Otrzymaliśmy dary ze Szkoły Europejskiej w Monachium (Europäische Schule München), która od lat współpracuje ze szkołą im. ks. Klemensa Szeptyckiego we Lwowie. W związku z obecną trudną sytuacją na Ukrainie, w Szkole Europejskiej postanowiono działać i wysłać dodatkową pomoc. Oprócz pieniędzy, zebrano 150 kartonów wypełnionych żywnością długoterminową, środkami medycznymi i higienicznymi, a także ponad 50 śpiworów i około 20 łóżek polowych. Transport do ośrodka zapewnili wolontariusze z Centrum Akcji Benediktbeuern (Aktionszentrum Benediktbeuern), które należy do niemieckiej prowincji salezjanów. Ogromnie dziękujemy!

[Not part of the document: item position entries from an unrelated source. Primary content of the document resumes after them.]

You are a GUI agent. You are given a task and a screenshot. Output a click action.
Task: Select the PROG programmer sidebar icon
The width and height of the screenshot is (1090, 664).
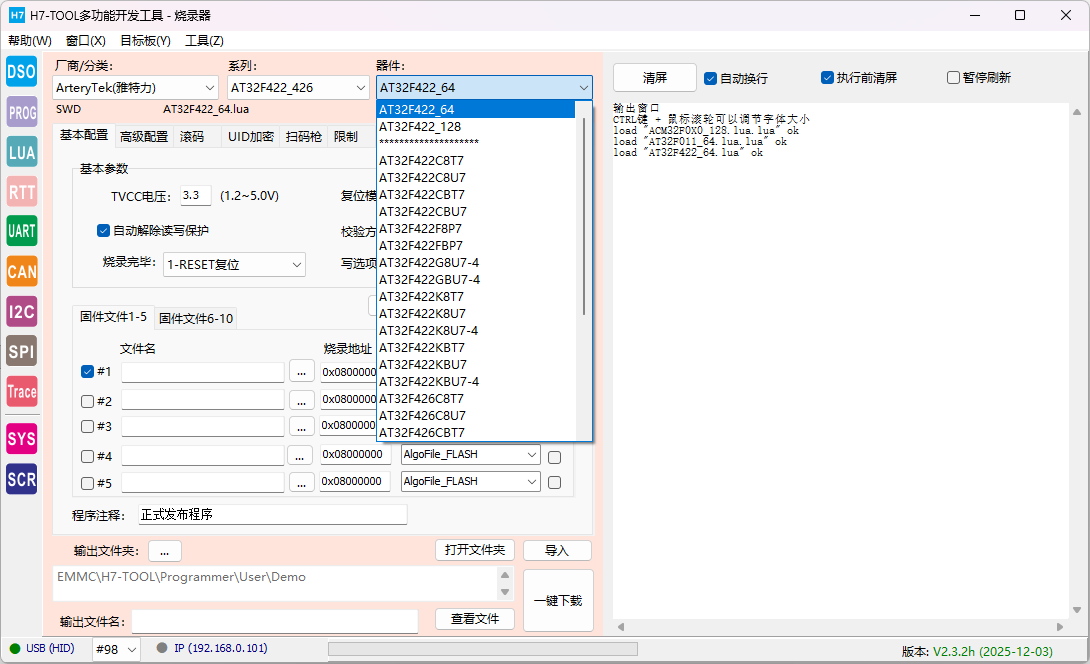22,112
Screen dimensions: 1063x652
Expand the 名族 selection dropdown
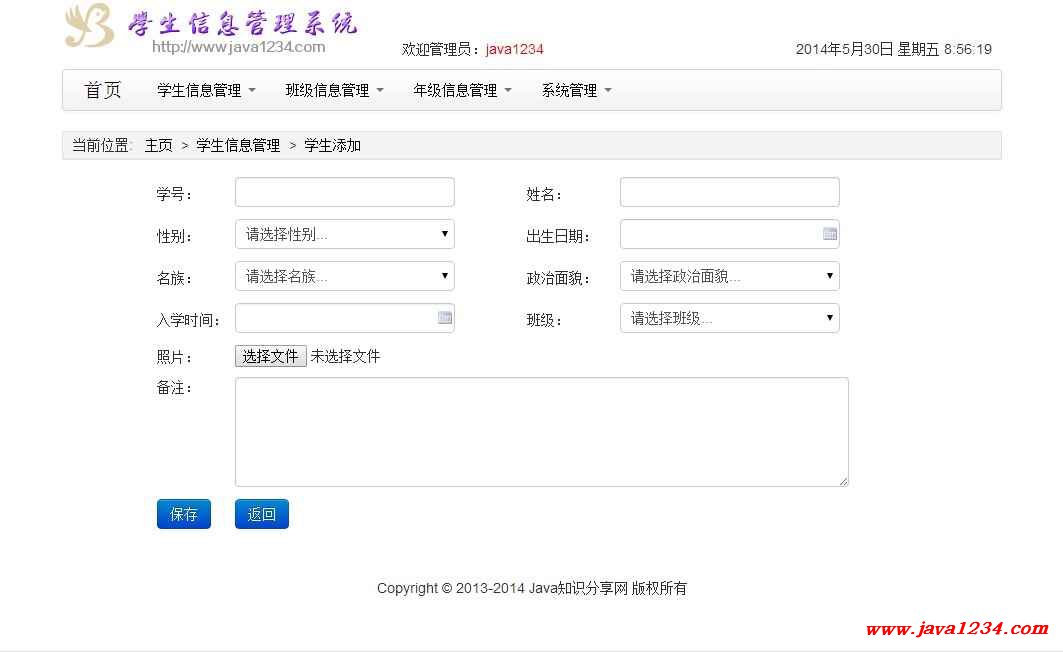click(x=344, y=276)
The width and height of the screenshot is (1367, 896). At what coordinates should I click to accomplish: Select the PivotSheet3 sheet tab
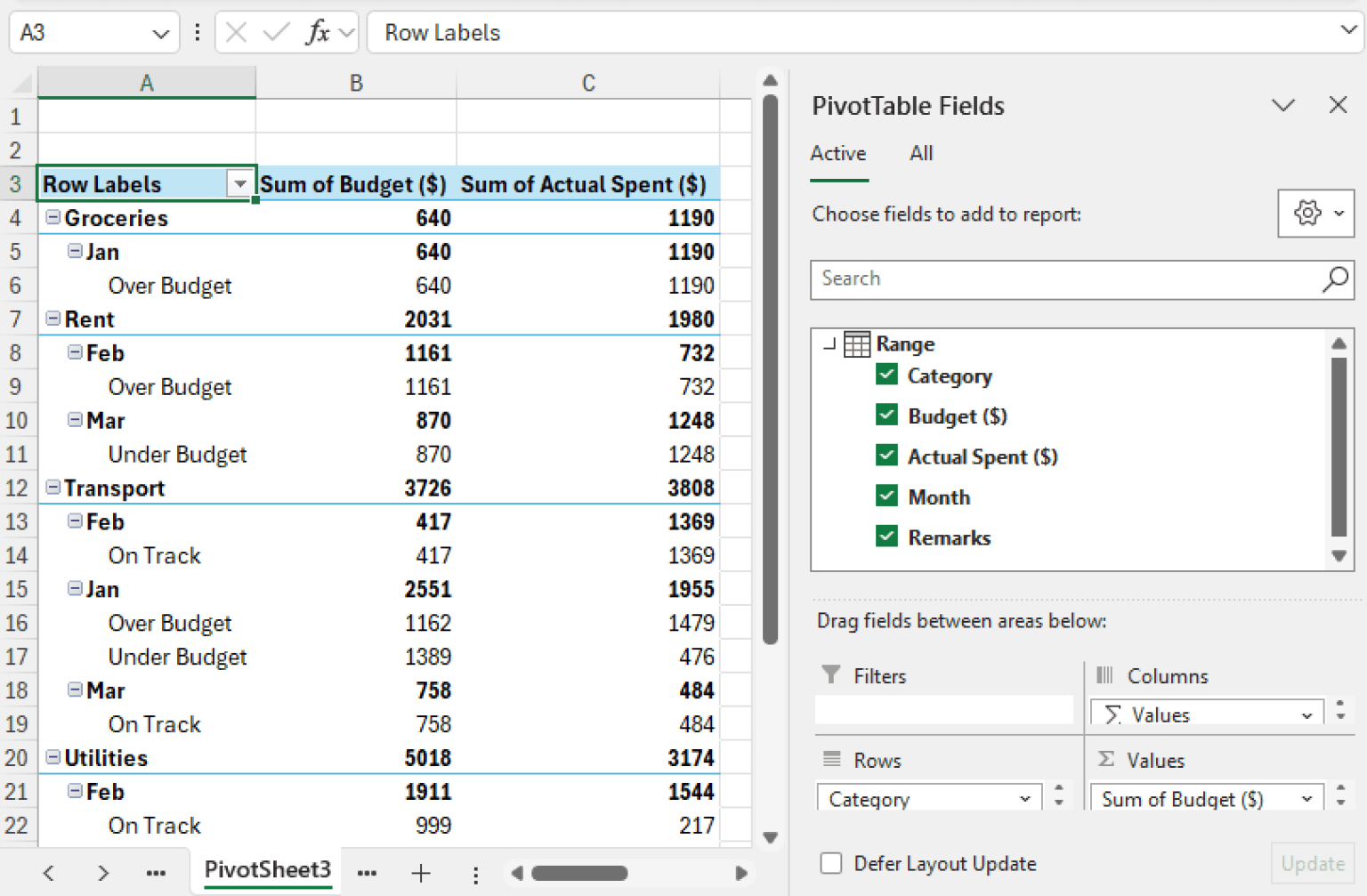(266, 870)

Do ośrodka dotarły dary ze szkoły salezjańskiej w Irlandii. Przywieziono najpotrzebniejsze rzeczy: śpiwory, karimaty, koce termiczne, środki opatrunkowe (bandaże, plastry, środki dezynfekujące, roztwory soli itp.), artykuły spożywcze o długim terminie ważności (konserwy, ryż, makaron), środki higieny osobistej (mydła, szampony, chusteczki, pasty i szczoteczki do zębów). Zorganizowano też kilka akcji, np. sprzedaż żonkili i loterię fantową. Oprócz tego można było przekazać datki dla Ukrainy na stronie internetowej salezjanów.

Organizacją zbiórki zajmował się Salesian Secondary College, koordynował ją Salesians Ireland i Don Bosco Aid. Do zbiórki dołączyła się również diecezjalna parafia z Carbury – Carbury Parish. Dziękujemy salezjanom, uczniom, rodzicom, nauczycielom ze szkoły salezjańskiej w Irlandii!

W minionym tygodniu dwa razy odwiedziliśmy salezjanki i salezjanów we Lwowie. We wtorek ks. Jacek Zdzieborski i ks. Piotr Gozdalski zawieźli ponad tysiąc konserw, kilkadziesiąt śpiworów i karimat, kilka kartonów z lekami oraz żywnością długoterminową. Otrzymane dary przekazali m.in. do szkoły i sierocińca we Lwowie. Odwiedzili siostry salezjanki i salezjanów. Rozmawiali o ich sytuacji, potrzebach i pomocy.
Pod koniec tygodnia znów byliśmy we Lwowie, żeby zawieźć potrzebne rzeczy. A na początku tygodnia kolejne dary, wyruszyły w drogę na Ukrainę.